=== Section Start ===
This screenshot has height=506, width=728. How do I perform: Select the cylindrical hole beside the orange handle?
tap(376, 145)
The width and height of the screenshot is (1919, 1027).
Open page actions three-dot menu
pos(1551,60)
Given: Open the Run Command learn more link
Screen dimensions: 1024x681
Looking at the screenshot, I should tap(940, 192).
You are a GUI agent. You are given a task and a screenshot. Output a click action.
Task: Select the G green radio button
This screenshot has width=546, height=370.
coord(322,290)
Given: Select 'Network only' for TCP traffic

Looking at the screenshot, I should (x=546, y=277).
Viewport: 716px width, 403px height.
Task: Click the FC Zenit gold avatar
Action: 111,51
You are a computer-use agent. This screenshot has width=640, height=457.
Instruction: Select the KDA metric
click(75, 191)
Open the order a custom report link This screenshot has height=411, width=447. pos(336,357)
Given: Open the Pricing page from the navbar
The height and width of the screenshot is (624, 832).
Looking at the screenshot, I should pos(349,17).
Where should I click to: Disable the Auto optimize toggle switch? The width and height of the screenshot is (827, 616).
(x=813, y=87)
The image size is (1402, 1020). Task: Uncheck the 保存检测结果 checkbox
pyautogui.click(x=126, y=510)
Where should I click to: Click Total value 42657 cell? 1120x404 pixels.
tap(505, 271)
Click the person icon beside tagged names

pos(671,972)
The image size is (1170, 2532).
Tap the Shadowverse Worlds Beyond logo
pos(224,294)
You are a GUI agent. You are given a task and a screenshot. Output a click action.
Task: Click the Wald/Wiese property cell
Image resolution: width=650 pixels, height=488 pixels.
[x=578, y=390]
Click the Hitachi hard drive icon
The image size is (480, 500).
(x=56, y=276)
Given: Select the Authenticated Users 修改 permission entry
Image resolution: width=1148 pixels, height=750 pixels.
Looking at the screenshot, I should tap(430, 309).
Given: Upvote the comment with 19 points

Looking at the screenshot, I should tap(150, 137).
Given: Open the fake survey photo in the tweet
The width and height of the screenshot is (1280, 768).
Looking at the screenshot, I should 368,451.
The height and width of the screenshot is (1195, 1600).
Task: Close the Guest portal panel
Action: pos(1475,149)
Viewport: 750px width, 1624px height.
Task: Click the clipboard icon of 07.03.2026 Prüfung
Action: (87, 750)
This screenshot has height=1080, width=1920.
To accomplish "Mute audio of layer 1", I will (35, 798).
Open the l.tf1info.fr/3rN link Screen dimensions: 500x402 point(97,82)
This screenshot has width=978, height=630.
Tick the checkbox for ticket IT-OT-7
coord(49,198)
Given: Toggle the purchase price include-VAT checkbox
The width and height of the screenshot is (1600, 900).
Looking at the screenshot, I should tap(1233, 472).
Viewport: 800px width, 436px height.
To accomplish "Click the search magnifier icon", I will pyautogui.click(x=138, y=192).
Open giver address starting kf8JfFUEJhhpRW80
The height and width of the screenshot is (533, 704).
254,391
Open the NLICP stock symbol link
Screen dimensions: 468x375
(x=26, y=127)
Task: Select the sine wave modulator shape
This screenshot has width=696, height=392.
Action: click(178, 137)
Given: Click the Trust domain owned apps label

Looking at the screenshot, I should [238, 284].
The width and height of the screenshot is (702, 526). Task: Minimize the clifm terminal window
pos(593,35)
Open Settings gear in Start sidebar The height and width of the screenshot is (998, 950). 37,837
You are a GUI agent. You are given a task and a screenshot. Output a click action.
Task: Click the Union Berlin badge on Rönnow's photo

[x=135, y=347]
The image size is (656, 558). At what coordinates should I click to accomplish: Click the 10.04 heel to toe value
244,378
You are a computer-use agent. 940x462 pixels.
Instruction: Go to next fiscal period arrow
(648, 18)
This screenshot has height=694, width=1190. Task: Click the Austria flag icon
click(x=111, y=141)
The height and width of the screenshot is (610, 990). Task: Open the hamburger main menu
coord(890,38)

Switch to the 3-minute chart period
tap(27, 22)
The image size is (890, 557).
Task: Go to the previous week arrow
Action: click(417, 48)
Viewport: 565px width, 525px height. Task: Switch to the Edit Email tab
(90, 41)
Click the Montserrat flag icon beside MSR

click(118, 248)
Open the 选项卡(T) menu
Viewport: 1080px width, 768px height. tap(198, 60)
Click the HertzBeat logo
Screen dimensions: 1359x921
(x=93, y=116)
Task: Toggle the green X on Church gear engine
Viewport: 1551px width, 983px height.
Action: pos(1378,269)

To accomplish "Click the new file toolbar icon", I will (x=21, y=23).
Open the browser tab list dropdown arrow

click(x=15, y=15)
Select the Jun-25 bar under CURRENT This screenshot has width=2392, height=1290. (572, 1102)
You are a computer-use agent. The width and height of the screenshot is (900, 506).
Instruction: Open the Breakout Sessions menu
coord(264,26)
=== Section End ===
**EXERCISE DESCRIPTION**
Quote all of the entries exactly as they appear.

**ANSWER TO THIS EXERCISE**
This screenshot has height=506, width=728. How do I perform: Select the cylindrical hole beside the orange handle?
tap(376, 145)
The width and height of the screenshot is (1919, 1027).
Open page actions three-dot menu
pos(1551,60)
Given: Open the Run Command learn more link
Screen dimensions: 1024x681
Looking at the screenshot, I should tap(940, 192).
You are a GUI agent. You are given a task and a screenshot. Output a click action.
Task: Select the G green radio button
This screenshot has width=546, height=370.
coord(322,290)
Given: Select 'Network only' for TCP traffic

Looking at the screenshot, I should (x=546, y=277).
Viewport: 716px width, 403px height.
Task: Click the FC Zenit gold avatar
Action: 111,51
You are a computer-use agent. This screenshot has width=640, height=457.
Instruction: Select the KDA metric
click(75, 191)
Open the order a custom report link This screenshot has height=411, width=447. pos(336,357)
Given: Open the Pricing page from the navbar
The height and width of the screenshot is (624, 832).
Looking at the screenshot, I should pos(349,17).
Where should I click to: Disable the Auto optimize toggle switch? The width and height of the screenshot is (827, 616).
(x=813, y=87)
The image size is (1402, 1020). Task: Uncheck the 保存检测结果 checkbox
pyautogui.click(x=126, y=510)
Where should I click to: Click Total value 42657 cell? 1120x404 pixels.
tap(505, 271)
Click the person icon beside tagged names

pos(671,972)
The image size is (1170, 2532).
Tap the Shadowverse Worlds Beyond logo
pos(224,294)
You are a GUI agent. You are given a task and a screenshot. Output a click action.
Task: Click the Wald/Wiese property cell
Image resolution: width=650 pixels, height=488 pixels.
[x=578, y=390]
Click the Hitachi hard drive icon
The image size is (480, 500).
(x=56, y=276)
Given: Select the Authenticated Users 修改 permission entry
Image resolution: width=1148 pixels, height=750 pixels.
Looking at the screenshot, I should tap(430, 309).
Given: Upvote the comment with 19 points

Looking at the screenshot, I should tap(150, 137).
Given: Open the fake survey photo in the tweet
The width and height of the screenshot is (1280, 768).
Looking at the screenshot, I should 368,451.
The height and width of the screenshot is (1195, 1600).
Task: Close the Guest portal panel
Action: pos(1475,149)
Viewport: 750px width, 1624px height.
Task: Click the clipboard icon of 07.03.2026 Prüfung
Action: (87, 750)
This screenshot has height=1080, width=1920.
To accomplish "Mute audio of layer 1", I will (35, 798).
Open the l.tf1info.fr/3rN link Screen dimensions: 500x402 point(97,82)
This screenshot has width=978, height=630.
Tick the checkbox for ticket IT-OT-7
coord(49,198)
Given: Toggle the purchase price include-VAT checkbox
The width and height of the screenshot is (1600, 900).
Looking at the screenshot, I should tap(1233, 472).
Viewport: 800px width, 436px height.
To accomplish "Click the search magnifier icon", I will pyautogui.click(x=138, y=192).
Open giver address starting kf8JfFUEJhhpRW80
The height and width of the screenshot is (533, 704).
254,391
Open the NLICP stock symbol link
Screen dimensions: 468x375
(x=26, y=127)
Task: Select the sine wave modulator shape
This screenshot has width=696, height=392.
Action: click(178, 137)
Given: Click the Trust domain owned apps label

Looking at the screenshot, I should [238, 284].
The width and height of the screenshot is (702, 526). Task: Minimize the clifm terminal window
pos(593,35)
Open Settings gear in Start sidebar The height and width of the screenshot is (998, 950). 37,837
You are a GUI agent. You are given a task and a screenshot. Output a click action.
Task: Click the Union Berlin badge on Rönnow's photo

[x=135, y=347]
The image size is (656, 558). At what coordinates should I click to accomplish: Click the 10.04 heel to toe value
244,378
You are a computer-use agent. 940x462 pixels.
Instruction: Go to next fiscal period arrow
(648, 18)
This screenshot has height=694, width=1190. Task: Click the Austria flag icon
click(x=111, y=141)
The height and width of the screenshot is (610, 990). Task: Open the hamburger main menu
coord(890,38)

Switch to the 3-minute chart period
tap(27, 22)
The image size is (890, 557).
Task: Go to the previous week arrow
Action: click(417, 48)
Viewport: 565px width, 525px height. Task: Switch to the Edit Email tab
(90, 41)
Click the Montserrat flag icon beside MSR

click(118, 248)
Open the 选项卡(T) menu
Viewport: 1080px width, 768px height. tap(198, 60)
Click the HertzBeat logo
Screen dimensions: 1359x921
(x=93, y=116)
Task: Toggle the green X on Church gear engine
Viewport: 1551px width, 983px height.
Action: pos(1378,269)

To accomplish "Click the new file toolbar icon", I will (x=21, y=23).
Open the browser tab list dropdown arrow

click(x=15, y=15)
Select the Jun-25 bar under CURRENT This screenshot has width=2392, height=1290. (572, 1102)
You are a computer-use agent. The width and height of the screenshot is (900, 506).
Instruction: Open the Breakout Sessions menu
coord(264,26)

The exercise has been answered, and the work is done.